__Exercise prompt__:
Format the lines below as a numbered list, skipping any blank lines and leaving out the pictures.

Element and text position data
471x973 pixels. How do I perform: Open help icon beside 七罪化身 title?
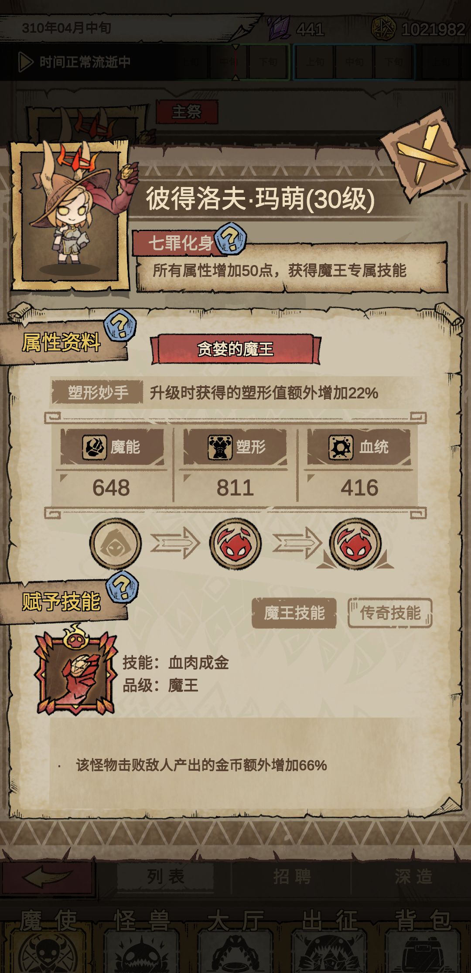pos(231,238)
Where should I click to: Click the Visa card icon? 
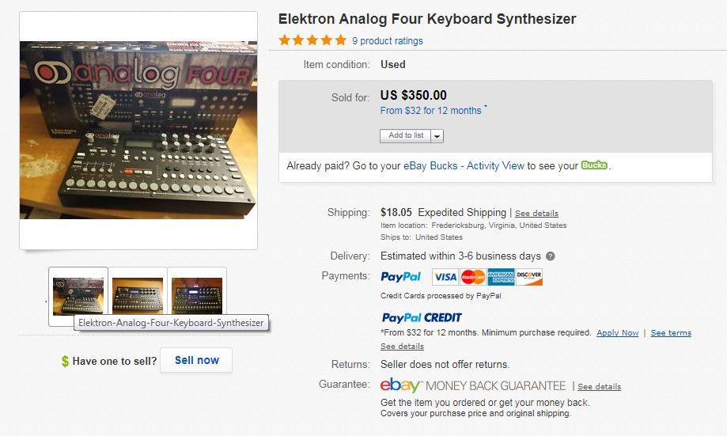445,277
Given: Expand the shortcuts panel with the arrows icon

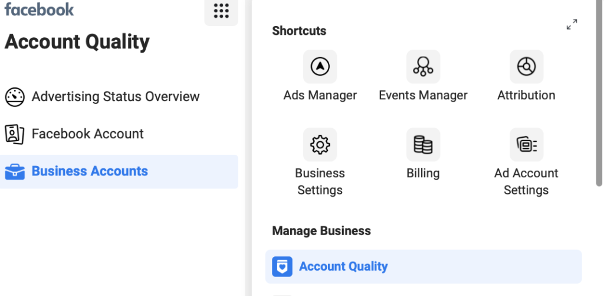Looking at the screenshot, I should click(x=572, y=25).
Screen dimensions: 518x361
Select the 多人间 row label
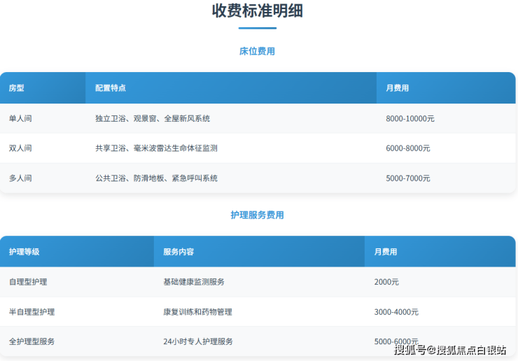click(20, 178)
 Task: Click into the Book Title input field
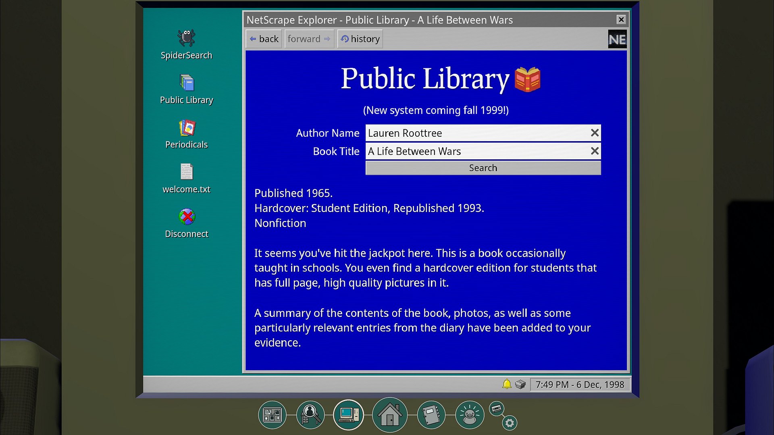coord(476,151)
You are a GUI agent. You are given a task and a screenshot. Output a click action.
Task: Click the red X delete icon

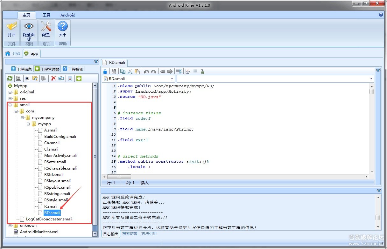coord(53,78)
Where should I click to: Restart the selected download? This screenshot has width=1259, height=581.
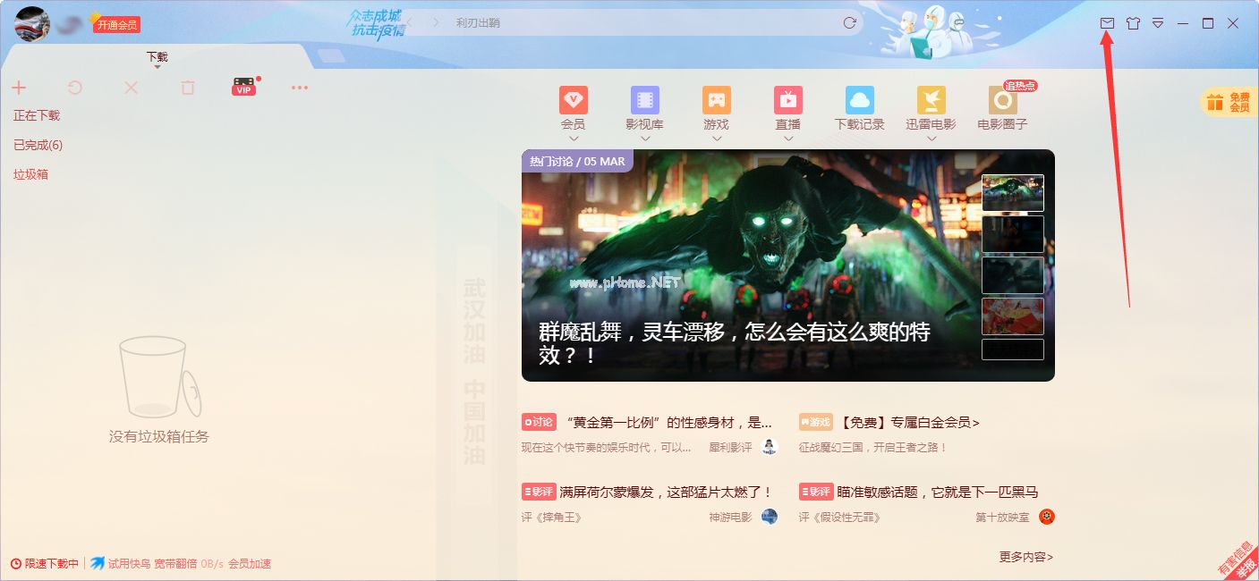point(75,87)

__Expected answer__:
1. 471x973 pixels. How do I perform: Open help icon beside 七罪化身 title?
2. pos(231,238)
3. Where should I click to: Click the Visa card icon? 
4. 445,277
5. Given: Expand the shortcuts panel with the arrows icon
6. Looking at the screenshot, I should click(x=572, y=25).
7. Screen dimensions: 518x361
8. Select the 多人间 row label
9. click(20, 178)
10.  Task: Click into the Book Title input field
11. coord(476,151)
12. You are a GUI agent. You are given a task and a screenshot. Output a click action.
13. Task: Click the red X delete icon
14. coord(53,78)
15. Where should I click to: Restart the selected download? This screenshot has width=1259, height=581.
16. point(75,87)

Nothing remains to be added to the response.